Ryan v. State
This text of 5 Ohio C.C. 486 (Ryan v. State) is published on Counsel Stack Legal Research, covering Ohio Circuit Courts primary law. Counsel Stack provides free access to over 12 million legal documents including statutes, case law, regulations, and constitutions.
Opinion
The four cases in error are brought to reverse the judgment of the court of common pleas affirming the judgment of a Justice of the Peace rendered against the plaintiffs in error for violation of the act of March 7, 1890, entitled “An act to prevent deception in the sale of dairy products, and to preserve the public health.” The errors assigned in the common pleas were that the affidavit does not charge any offense against the laws of the state of Ohio; that the justice erred in overruling the motion to dismiss the case and instruct the jury to return a verdict of not guilty, and that the verdict is contrary to the law and the evidence.

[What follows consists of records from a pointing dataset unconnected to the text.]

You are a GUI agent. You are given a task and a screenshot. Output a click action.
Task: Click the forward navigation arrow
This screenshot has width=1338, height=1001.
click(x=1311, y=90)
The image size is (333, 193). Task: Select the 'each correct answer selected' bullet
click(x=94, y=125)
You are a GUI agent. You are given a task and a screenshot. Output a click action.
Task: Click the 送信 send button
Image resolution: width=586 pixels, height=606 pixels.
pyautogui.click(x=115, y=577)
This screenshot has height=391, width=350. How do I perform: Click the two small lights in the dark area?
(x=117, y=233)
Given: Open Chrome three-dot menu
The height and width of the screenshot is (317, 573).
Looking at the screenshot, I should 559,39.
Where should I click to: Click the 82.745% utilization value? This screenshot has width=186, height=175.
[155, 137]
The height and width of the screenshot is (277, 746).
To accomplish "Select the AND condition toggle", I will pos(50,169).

The affidavits in all the cases are alike, and it is claimed that they are all defective, and do not charge any offense.
They charge that defendants sold, and, in some of them, kept for sale “an article and compound made, etc., by compounding with and adding to milk, cream or butter, animal fats or animal or vegetable oils,” not produced from unadulterated milk or cream from the same, so as to produce an article or compound and human food in imitation of butter.

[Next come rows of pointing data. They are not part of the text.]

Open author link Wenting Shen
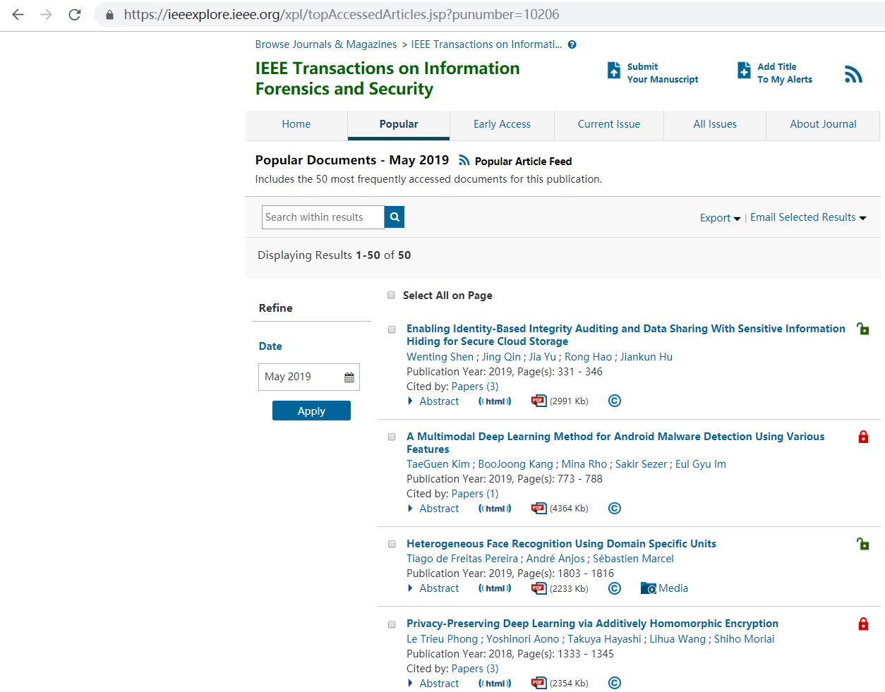Viewport: 885px width, 692px height. pos(440,357)
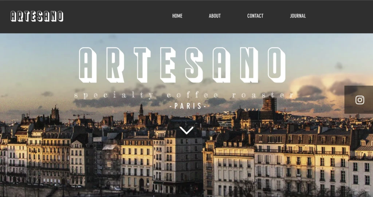Click the letter 'A' starting the hero title
The height and width of the screenshot is (197, 373).
[x=88, y=65]
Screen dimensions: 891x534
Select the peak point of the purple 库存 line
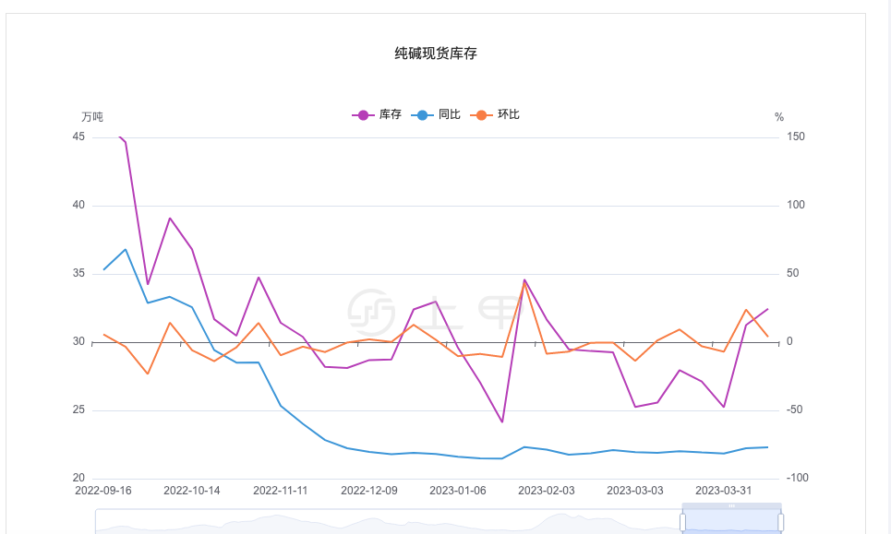pyautogui.click(x=121, y=136)
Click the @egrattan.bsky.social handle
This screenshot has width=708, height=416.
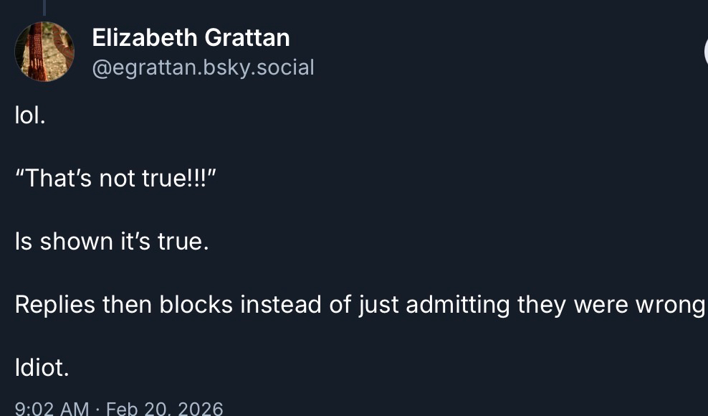[203, 67]
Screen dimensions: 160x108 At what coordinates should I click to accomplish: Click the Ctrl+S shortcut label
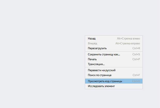coord(136,54)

It will be perceived that the allegations as to the substance sold and held for sale are all in the disjunctive. What the substantive parts of the compound are, does not positively appear. Whether it was “ milk ” added to “ animal fats,” or “butter” added to “vegetable fats,” or “cream” added to “animal” or “vegetable oils,” cannot be ascertained from the description. Each of them would be a distinct offense under the statutes, but the particular one relied on should be stated positively, and not disjunctively.
This doctrine is well sustained by all the legal authorities. 1 Bishop Criminal Proceedings, section 586; Wharton’s Criminal Pleadings and Proceedings, section 162; 68 Massachusetts, 501. Even in civil cases such an averment is not sustained; 7 Bulletin, 384; 13 Bulletin, 35.
We think this objection to the affidavits is well taken; that they did not charge an offense under the statutes, and that all proceedings before the magistrate were erroneous, and the court of common pleas should have reversed the judgment below. A number of other questions have been raised and argued, but this one striking away the foundation, it is not necessary to pass on them.
The judgment of the court of common pleas affirming the judgment of the magistrate in these cases will therefore be reversed, with costs, and the cases remanded to the magistrate with instructions to discharge defendants with their costs.